Lime deposits, water stains and salt creep are all the same thing: the white mineral residue left over when aquarium water evaporates. These stains consist of calcium, various bicarbonates and sodium salt. Regardless of their exact composition, removing these stains takes the same steps.
Apply vinegar to your cleaning rag. Do not apply vinegar to the stains directly, since it can drip down into the aquarium water.
Wipe down all above-water surfaces with the vinegar-soaked rag. This will remove most water stains.
With a dry rag, wipe off vinegar residue to avoid it getting in the aquarium. If you're cleaning a lid or other detachable equipment, rinse it with water to avoid vinegar dripping into the aquarium.

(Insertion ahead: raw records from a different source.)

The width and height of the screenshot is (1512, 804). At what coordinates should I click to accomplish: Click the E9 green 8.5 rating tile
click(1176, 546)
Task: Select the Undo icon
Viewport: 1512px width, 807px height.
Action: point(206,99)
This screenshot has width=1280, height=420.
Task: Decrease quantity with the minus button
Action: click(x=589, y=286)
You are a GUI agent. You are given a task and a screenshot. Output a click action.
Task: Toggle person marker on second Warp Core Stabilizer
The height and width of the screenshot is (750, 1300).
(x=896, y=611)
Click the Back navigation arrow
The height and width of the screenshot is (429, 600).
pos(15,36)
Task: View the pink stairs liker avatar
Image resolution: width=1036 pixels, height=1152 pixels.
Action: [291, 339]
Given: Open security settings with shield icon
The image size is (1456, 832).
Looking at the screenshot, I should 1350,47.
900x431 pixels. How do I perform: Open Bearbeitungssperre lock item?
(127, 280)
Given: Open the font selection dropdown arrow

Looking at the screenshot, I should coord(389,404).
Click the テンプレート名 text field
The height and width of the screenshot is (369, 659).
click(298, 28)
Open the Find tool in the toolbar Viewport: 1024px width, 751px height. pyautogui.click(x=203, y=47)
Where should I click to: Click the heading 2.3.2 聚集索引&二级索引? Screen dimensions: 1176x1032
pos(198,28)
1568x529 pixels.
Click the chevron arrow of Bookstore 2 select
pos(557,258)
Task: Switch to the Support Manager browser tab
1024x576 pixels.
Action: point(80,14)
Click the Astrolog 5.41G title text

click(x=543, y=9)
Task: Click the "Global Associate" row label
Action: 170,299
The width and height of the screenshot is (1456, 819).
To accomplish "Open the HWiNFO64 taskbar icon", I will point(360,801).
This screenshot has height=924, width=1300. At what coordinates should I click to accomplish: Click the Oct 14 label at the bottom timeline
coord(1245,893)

Scrape stubborn mineral stains with an algae scraper. You can use the algae scraper on mineral stains below the water line as long as you thoroughly rinse the tool free of vinegar before working under the water line.
Scrape any stains below the water level with an algae scraper. Most water stains will occur above the water line; but between evaporation and top-offs, some can accumulate just under the water line. Just scrape along the glass with the scraper, as you would algae. Don't worry about these minerals getting into the water; they were there in the first place and won't harm most fish.
- Wipe down the tank daily; this keeps the deposits manageable. It's harder to clean off a week's worth of calcium than it is to clean off a day's worth.
- Use cleaning products and vinegar only on the outside of an active aquarium. These can alter water chemistry.
- Make sure you use a fresh cleaning rag that has never been used with other cleaning chemicals. Many cleaning products contain chlorine or other toxic residues that can kill fish.
- Do not use household cleaning products on aquariums. Use only vinegar or aquarium cleaning products purchased from a pet shop.